Student-run television station at Concordia University

Concordia University Television (CUTV) is Canada's oldest student-owned and operated television station. CUTV was founded as TVSG (TV Sir George) in 1966 in the Montreal area on the campus of Concordia University.
CUTV has a strong focus on media literacy and training. The station was under the umbrella of the Concordia Student Broadcasting Corporation (CSBC), along with CJLO and the Concordia Amateur Radio Club (CUARC, callsign VE2CUA).

Concordia University Television (CUTV) was a member owned and operated subsidiary of the non-profit corporation Concordia Student Broadcasting Society (CSBS) and whose primary purpose is to operate a TV station and video production facilities.
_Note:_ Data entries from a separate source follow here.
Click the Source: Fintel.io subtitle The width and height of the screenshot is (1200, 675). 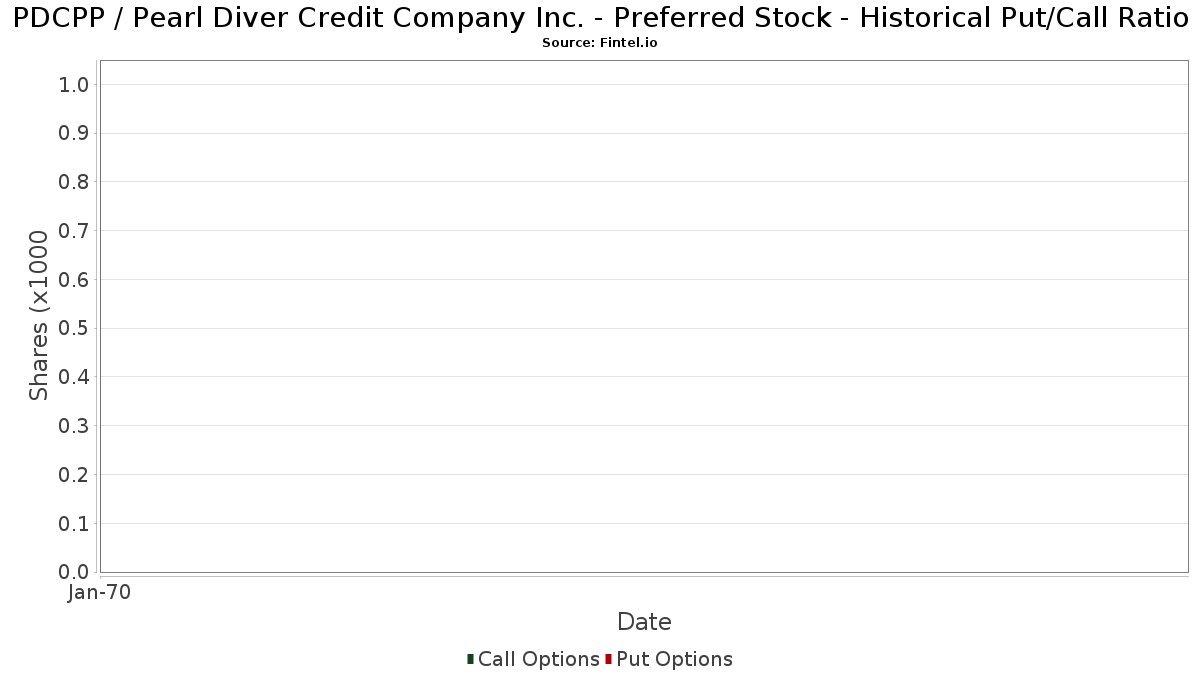[599, 43]
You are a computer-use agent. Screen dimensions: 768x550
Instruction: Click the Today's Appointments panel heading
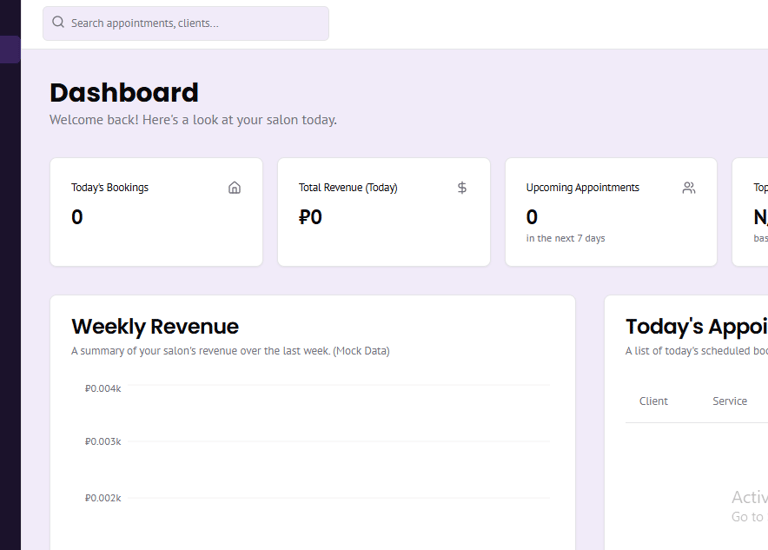695,326
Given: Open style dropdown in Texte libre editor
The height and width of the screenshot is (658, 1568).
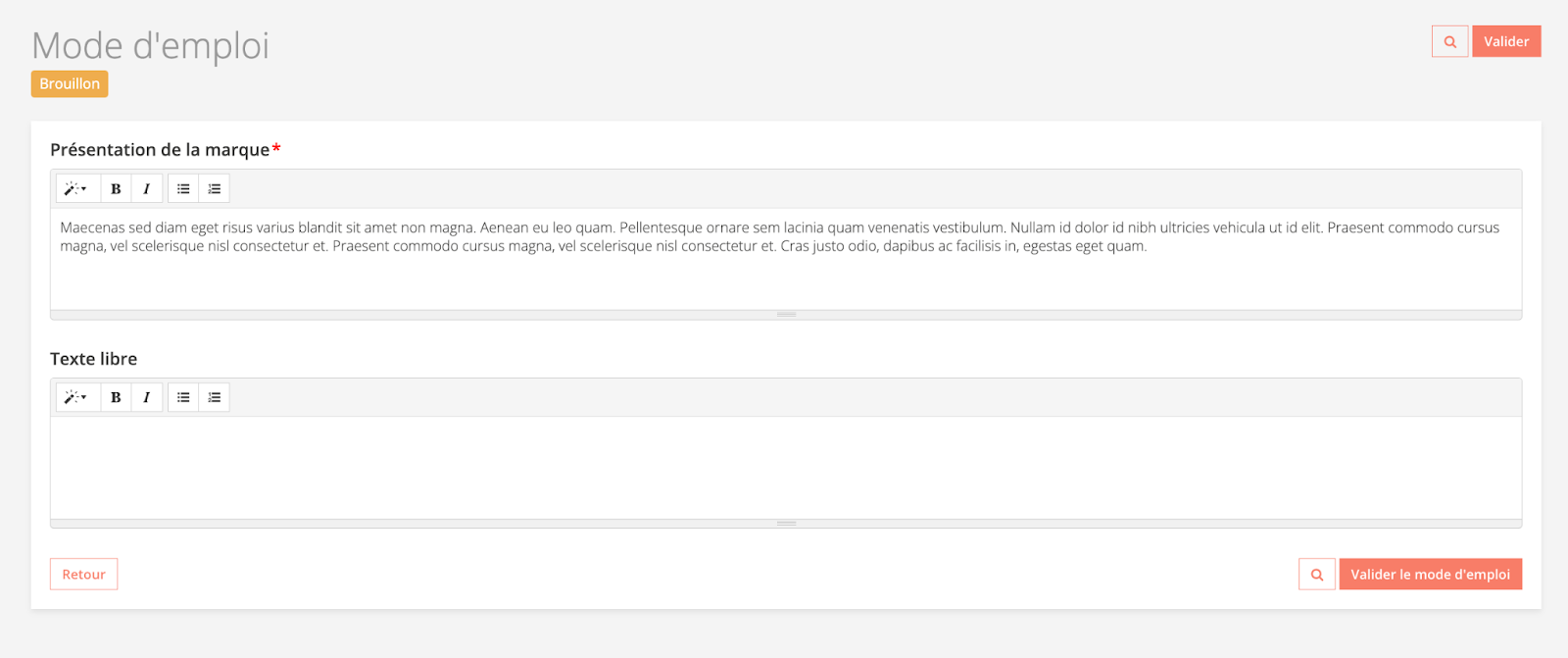Looking at the screenshot, I should 76,397.
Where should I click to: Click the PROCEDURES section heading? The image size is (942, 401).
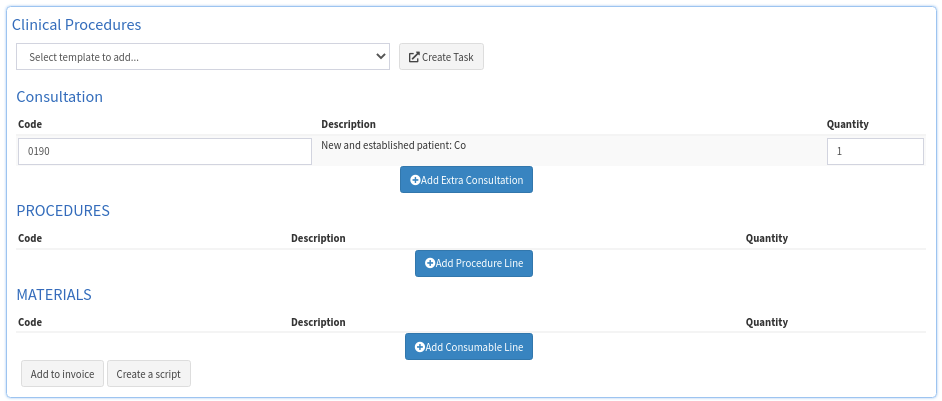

CUTV distributes in-house, collaborative and external independent content through its closed-circuit TV network, DVD releases, internet-based distribution networks and Public-access television channels.

CUTV is a Campus/Community TV and video production studio that provides an essential service to those in the Concordia and Montreal communities whose needs are not met by mainstream commercial TV stations and video production facilities. CUTV also serves as a viable community resource by providing the space, equipment and know-how of video production to student and community populations that are interested in producing content that accurately represents them and their interests.

==2012 Quebec student tuition boycott==

CUTV gained visibility during 2012 for its live coverage of protests held against Plan Nord, as well as the 2012 student protests held in the Greater Montreal area pertaining to the planned post-secondary tuition hikes.

The station used a broadcast system that allowed them to send images live over the cellular phone network, allowing for coverage of events that traditional television network news journalists could not access with their satellite trucks. Additionally, their images went out live, rather than with a timing delay, and offered an alternative perspective on the events.

== 2020 Vote of No Confidence ==
In 2020, CUTV’s board of directors underwent a vote of no confidence. A petition signed by 50 members expressed that did not feel adequately represented by the administration. The members claimed the newly elected board members stacked the board election with friends and colleagues to accumulate votes. The petition also highlighted the potential conflict of interest between the chair of the annual general meeting due to his personal relationship with three elected board members. The removal vote failed by a margin of 10 votes at a special general meeting.

== Controversy involving The Breach ==
In October 2024, a former board member leaked a memorandum of understanding between CUTV and Canadian news website The Breach along with their resignation letter to Concordia student media. The document outlined an incubation deal where CUTV would transfer 360,000$ in annual increments from 2021 to 2025. These transfers equated to between 13.3% and 25.9% of CUTV’s annual income. The resignation letter also outlined potential conflicts of interest including Dru Oja Jay’s dual role as CUTV’s Executive Director and Publisher of The Breach. Other potential conflicts of interest included former CUTV board members who served as editors or board members of The Breach.

At the 2024 annual general meeting, a CUTV member proposed a motion for CUTV to opt out of the memorandum of understanding. Following this motion, another member called for quorum to be counted and left the room with several other members, forcing the adjournment of the annual general meeting.